======== EXCERPTED RECORDS ========
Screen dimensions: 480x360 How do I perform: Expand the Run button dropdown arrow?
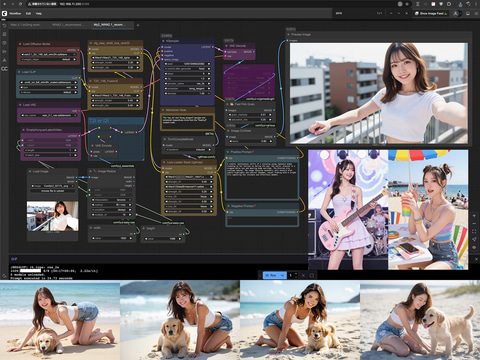[283, 275]
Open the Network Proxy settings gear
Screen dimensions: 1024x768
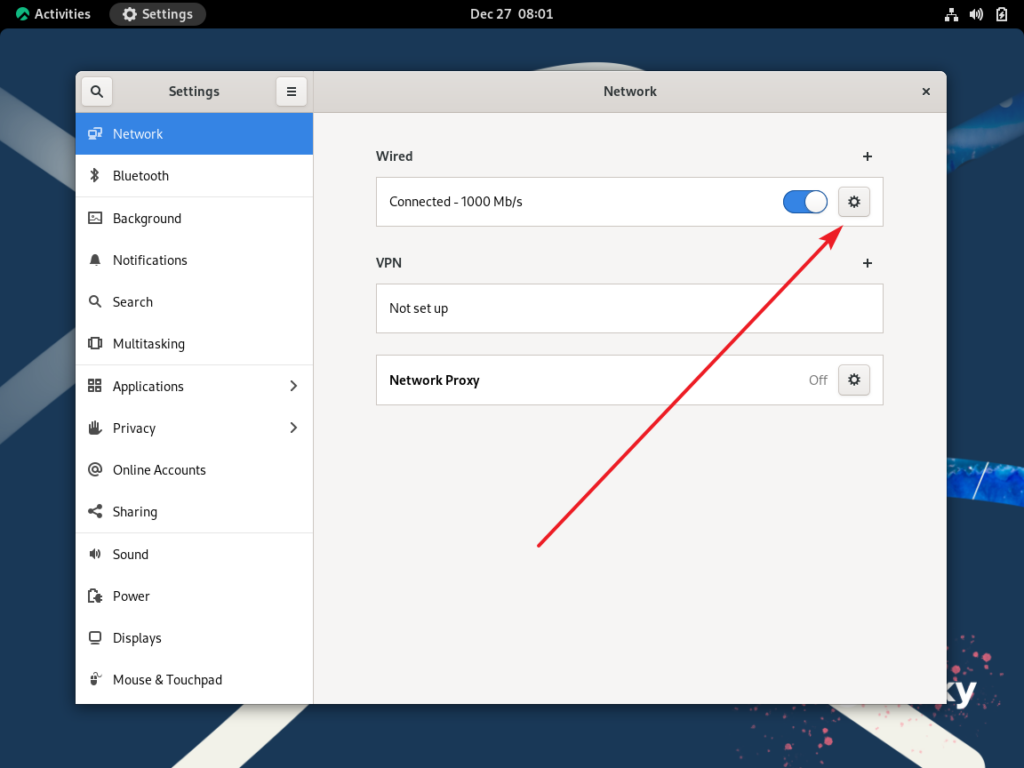pos(853,379)
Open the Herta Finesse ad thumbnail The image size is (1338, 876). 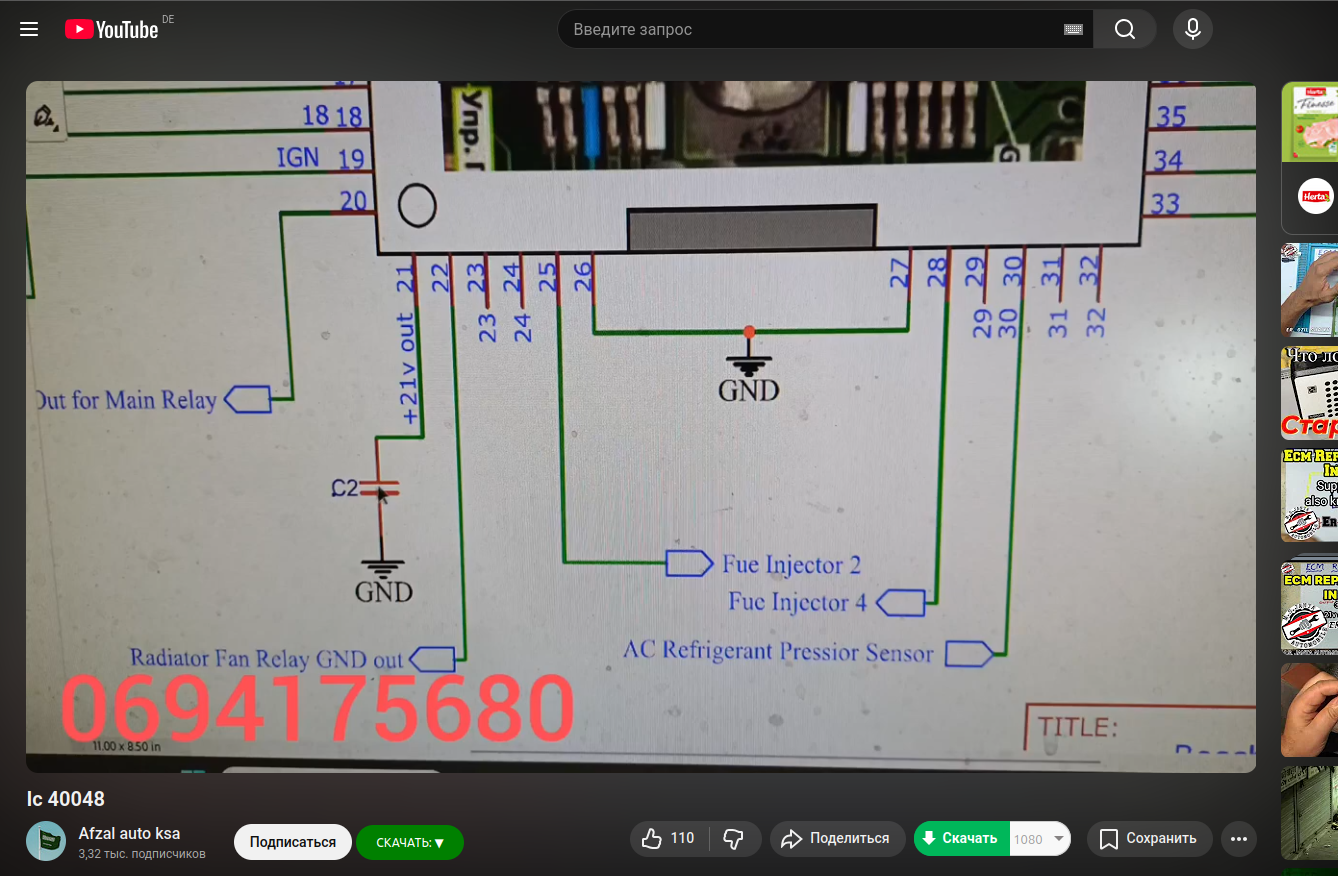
========
- EXERCISE:
Leaving the pictures out, reproduce the entries above exactly.

- WRITTEN REPLY:
Screen dimensions: 480x360 How do I perform: Expand the Run button dropdown arrow?
[283, 275]
Open the Network Proxy settings gear
Screen dimensions: 1024x768
pos(853,379)
Open the Herta Finesse ad thumbnail The image size is (1338, 876). 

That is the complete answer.